Reputation: 1040
I have extracted the table below from a csv file :
timestamp user_id main_val val1 val2 val3 transport
01/01/2011 1 1 3 1491 0 bus
01/07/2012 1 19 57 4867 5 bus
01/09/2013 1 21 63 3455 5 bus
01/02/2011 2 20 8 2121 5 bus
01/12/2012 2 240 30 3558 3 bus
01/01/2011 3 100 5 3357 3 bus
01/11/2012 3 3100 49 1830 bus
01/12/2013 3 3200 51 4637 4 bus
For this purpose I used the following statement:
import pandas as pd
newnames = ['date','user_id', 'cost', 'val1']
df = pd.read_csv('expenses.csv', names = newnames, header = False)
pivoted = df.pivot('date','user_id')
and now I have the dataframe pivoted containing the table below :
cost cost cost val1 val1 val1
user_id 1 2 3 1 2 3
timestamp
01/01/2011 1 100 3 5
01/02/2011 20 8
01/07/2012 19 57
01/09/2013 21 63
01/11/2012 3100 49
01/12/2012 240 30
01/12/2013 3200 51
How can I now calculate a monthly average cost and val1 for each user_id?

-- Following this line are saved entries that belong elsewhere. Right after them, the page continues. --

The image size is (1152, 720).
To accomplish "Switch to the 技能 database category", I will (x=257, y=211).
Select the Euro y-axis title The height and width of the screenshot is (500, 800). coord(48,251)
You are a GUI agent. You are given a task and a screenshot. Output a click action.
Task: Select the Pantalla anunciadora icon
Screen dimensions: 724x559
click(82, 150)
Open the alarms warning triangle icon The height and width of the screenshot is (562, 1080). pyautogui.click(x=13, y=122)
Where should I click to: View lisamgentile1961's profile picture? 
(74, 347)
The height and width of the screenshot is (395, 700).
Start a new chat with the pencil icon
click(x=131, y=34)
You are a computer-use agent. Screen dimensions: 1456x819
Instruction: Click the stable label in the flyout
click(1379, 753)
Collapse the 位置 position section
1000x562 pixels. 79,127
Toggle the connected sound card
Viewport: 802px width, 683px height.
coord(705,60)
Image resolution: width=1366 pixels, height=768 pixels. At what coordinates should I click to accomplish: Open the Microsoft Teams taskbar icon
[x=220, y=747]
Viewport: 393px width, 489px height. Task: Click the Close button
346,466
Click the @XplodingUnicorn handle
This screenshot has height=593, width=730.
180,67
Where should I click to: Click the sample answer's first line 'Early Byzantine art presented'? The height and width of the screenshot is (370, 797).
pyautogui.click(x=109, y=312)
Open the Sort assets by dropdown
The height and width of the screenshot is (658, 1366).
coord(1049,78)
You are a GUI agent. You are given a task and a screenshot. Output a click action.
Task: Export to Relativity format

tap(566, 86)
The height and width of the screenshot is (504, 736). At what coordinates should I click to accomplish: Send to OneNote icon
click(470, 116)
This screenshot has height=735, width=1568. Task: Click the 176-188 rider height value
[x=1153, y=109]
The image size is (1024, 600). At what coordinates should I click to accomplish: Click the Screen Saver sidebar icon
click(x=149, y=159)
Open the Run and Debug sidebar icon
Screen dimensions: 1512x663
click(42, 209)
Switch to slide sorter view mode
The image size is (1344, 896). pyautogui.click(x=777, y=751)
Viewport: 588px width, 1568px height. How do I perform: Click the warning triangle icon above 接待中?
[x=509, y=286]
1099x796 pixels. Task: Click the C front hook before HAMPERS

Thanks in advance for your help.
Upvotes: 0
Views: 323
Reputation: 17511
You probably want to use the resample method http://pandas.pydata.org/pandas-docs/version/0.13.1/generated/pandas.DataFrame.resample.html
import pandas as pd
import numpy as np
newnames = ['date','user_id', 'cost', 'val1']
df = pd.read_csv('expenses.csv', names = newnames, header = False)
df['date'] = pd.to_datetime(df['date'])
pivoted = df.pivot('date','user_id')
pivoted.resample('M')
Upvotes: 1